Huiqun ZhouYulei MuCheng MaZhen ZhangChao TaoDong-An Wang
Published in: ACS nano (2024)
Joint cartilage lesions affect the global population in the current aging society. Maintenance and rejuvenation of articular cartilage with hyaline phenotype remains a challenge as the underlying mechanism has not been completely understood. Here, we have designed and performed a mechanism study using scaffolds made of type II collagen (Col2) as the 3D cell cultural platforms, on some of which nanoaggregates comprising extracts of chondrocyte membrane (CCM) were coated as the antagonist of Col2. Dedifferentiated chondrocytes were, respectively, seeded into these Col2 based scaffolds with (antCol2S) or without (Col2S) CCM coating. After 6 weeks, in Col2S, the chondrocytes were rejuvenated to regain hyaline phenotype, whereas this redifferentiation effect was attenuated in antCol2S. Transcriptomic and proteomic profiling indicated that the Wnt/β-catenin signaling pathway, which is an opponent to maintenance of the hyaline cartilaginous phenotype, was inhibited in Col2S, but it was contrarily upregulated in antCol2S due to the antagonism and shielding against Col2 by the CCM coating.
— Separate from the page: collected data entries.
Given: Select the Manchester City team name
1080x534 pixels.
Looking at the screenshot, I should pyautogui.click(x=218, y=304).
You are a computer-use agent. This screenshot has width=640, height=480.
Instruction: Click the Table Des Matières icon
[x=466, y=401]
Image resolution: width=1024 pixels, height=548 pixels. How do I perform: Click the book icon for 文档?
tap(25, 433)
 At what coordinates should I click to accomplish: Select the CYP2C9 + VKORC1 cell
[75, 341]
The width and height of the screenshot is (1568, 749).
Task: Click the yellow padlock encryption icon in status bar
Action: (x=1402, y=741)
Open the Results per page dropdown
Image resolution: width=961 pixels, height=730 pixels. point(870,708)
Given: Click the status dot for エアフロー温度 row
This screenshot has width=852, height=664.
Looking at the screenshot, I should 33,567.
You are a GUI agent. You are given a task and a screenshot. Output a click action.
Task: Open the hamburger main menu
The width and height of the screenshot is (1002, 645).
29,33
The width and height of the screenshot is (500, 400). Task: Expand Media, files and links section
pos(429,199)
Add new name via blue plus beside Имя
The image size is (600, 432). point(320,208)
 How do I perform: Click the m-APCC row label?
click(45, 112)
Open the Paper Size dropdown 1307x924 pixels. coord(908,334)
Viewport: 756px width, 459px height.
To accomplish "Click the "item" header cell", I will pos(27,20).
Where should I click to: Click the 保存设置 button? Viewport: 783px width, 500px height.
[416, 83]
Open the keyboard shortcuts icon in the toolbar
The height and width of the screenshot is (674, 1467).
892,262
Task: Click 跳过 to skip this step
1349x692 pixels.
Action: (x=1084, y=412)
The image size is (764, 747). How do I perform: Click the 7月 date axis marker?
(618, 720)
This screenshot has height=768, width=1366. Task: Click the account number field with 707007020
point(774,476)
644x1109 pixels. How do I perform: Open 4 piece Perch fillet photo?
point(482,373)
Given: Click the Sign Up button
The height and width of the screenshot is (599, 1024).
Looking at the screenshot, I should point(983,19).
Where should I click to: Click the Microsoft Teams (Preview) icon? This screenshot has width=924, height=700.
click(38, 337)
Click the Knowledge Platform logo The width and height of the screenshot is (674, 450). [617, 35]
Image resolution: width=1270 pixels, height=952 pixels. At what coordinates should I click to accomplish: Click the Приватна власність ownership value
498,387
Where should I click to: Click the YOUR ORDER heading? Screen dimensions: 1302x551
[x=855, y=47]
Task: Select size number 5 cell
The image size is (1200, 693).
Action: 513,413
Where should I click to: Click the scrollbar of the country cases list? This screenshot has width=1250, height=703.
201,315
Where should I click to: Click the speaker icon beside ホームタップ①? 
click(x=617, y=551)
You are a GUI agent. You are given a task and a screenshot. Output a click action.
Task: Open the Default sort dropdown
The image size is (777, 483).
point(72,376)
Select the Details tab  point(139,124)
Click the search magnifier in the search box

Specifically, in antCol2S, since the coated CCM nanoaggregates contain the same components as those present on the surface of the seeded chondrocytes, the corresponding ligand sites on Col2 had been preoccupied and saturated by CCM coating before exposure to the seeded cells. The results indicated that the ligation between Col2 ligands and integrin α5 receptors on the surface of the seeded chondrocytes in antCol2S was antagonized by the CCM coating, which facilitates the Wnt/β-catenin signaling toward the loss of hyaline cartilaginous phenotype. This finding reveals the contribution of Col2 for maintenance and rejuvenation of the hyaline cartilaginous phenotype in chondrocytes.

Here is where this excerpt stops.